A: No. When I was very, very little I did, but it never took hold and I never found it interesting. If I was gonna go there I wanted to be given a script and get to act. Entering into that process of interpretation, someone else's world and making it my own world, is fascinating. The idea of expressing myself in writing has nothing to do with theatre. That's more about spellcraft or creating. It's poetry. Naturally, when I discovered music, poetry and music went together and it became became songwriting.

Q: You're playing a room where no one's ever heard of the Rebecca Hart Project. Do you approach is like you have a finite time to convince them?

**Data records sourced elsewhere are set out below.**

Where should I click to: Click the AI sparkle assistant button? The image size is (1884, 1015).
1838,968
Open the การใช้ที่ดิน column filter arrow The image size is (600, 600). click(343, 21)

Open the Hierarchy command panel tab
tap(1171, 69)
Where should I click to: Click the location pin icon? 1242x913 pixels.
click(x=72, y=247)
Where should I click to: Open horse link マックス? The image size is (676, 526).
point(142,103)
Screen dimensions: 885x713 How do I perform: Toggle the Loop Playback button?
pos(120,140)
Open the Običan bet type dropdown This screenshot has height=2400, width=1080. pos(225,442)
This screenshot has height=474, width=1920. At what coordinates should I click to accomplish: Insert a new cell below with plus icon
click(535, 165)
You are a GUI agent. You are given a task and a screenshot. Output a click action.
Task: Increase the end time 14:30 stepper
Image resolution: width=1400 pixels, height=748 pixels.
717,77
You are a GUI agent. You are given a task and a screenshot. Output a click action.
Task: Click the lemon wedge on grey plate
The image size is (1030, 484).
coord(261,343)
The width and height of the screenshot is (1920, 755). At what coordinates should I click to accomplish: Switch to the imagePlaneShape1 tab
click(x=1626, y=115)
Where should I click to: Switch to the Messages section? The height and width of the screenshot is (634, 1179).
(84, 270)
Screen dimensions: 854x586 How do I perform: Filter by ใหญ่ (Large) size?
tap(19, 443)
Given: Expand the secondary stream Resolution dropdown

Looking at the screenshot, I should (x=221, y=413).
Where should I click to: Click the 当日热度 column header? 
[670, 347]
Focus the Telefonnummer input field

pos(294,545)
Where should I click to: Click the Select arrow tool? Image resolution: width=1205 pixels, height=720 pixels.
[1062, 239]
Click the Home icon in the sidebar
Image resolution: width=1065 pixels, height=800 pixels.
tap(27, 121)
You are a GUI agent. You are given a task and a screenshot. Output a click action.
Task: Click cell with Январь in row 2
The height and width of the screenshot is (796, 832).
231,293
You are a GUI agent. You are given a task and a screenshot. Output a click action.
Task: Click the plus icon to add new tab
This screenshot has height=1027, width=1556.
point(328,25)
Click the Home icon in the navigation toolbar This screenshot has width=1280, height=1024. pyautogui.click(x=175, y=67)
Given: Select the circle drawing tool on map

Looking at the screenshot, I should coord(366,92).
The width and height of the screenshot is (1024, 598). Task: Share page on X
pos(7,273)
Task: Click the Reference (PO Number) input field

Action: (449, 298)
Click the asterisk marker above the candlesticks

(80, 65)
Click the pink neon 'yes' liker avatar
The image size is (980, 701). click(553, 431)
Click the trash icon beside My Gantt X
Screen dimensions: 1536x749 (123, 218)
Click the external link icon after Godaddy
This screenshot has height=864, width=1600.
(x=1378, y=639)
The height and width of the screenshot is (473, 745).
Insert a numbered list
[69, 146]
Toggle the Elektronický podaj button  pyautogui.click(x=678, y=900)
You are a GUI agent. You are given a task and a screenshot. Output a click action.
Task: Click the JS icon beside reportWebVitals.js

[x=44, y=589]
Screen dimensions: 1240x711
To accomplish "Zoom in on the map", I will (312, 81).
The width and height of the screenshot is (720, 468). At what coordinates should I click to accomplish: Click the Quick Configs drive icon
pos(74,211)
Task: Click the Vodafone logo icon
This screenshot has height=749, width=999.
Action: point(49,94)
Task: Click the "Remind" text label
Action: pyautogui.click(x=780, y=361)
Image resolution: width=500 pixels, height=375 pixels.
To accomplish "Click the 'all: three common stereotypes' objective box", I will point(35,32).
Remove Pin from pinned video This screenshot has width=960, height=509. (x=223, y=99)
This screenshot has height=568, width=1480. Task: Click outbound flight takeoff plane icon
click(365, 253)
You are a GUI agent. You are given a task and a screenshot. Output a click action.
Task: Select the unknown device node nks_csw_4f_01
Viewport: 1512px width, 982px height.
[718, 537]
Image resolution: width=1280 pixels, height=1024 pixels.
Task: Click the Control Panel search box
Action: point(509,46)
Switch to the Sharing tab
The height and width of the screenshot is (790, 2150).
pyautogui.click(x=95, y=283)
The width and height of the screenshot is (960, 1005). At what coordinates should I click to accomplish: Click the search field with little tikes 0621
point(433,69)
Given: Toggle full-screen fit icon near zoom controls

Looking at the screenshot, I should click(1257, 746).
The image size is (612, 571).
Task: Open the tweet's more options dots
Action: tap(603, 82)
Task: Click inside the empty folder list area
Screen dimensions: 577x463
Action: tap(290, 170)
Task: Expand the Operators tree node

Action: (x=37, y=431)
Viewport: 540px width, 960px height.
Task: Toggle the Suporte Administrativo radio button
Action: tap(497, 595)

A: There is a feeling about throwing myself to the lions, this is who I am and this is how I want to be remembered. Singing a song is turning yourself inside out for people, holding up your guts to the light. I'm usually too petrified onstage to think about convincing them. Again, it's about protective boundaries. When I'm acting I can't be thinking about convincing the audience, because if you are you're not doing your job. You're not acting. [In theatre] you're involved in your world and your work and whatever the audience get out of it they get out of it. [With the band] I'm completely thinking about the audience the entire time. And that is doing my job. Danny would stand in the back of the room and tell me at set break, "You're not sending your energy far enough. You have to hit the people in the back of the room with it." A director won't necessarily give you a note on that. He might say bring up your volume or be aware of where you're looking, because if it's not where it's meant to be you'll come off as false. Being a musician is a more conscious act of spellcasting.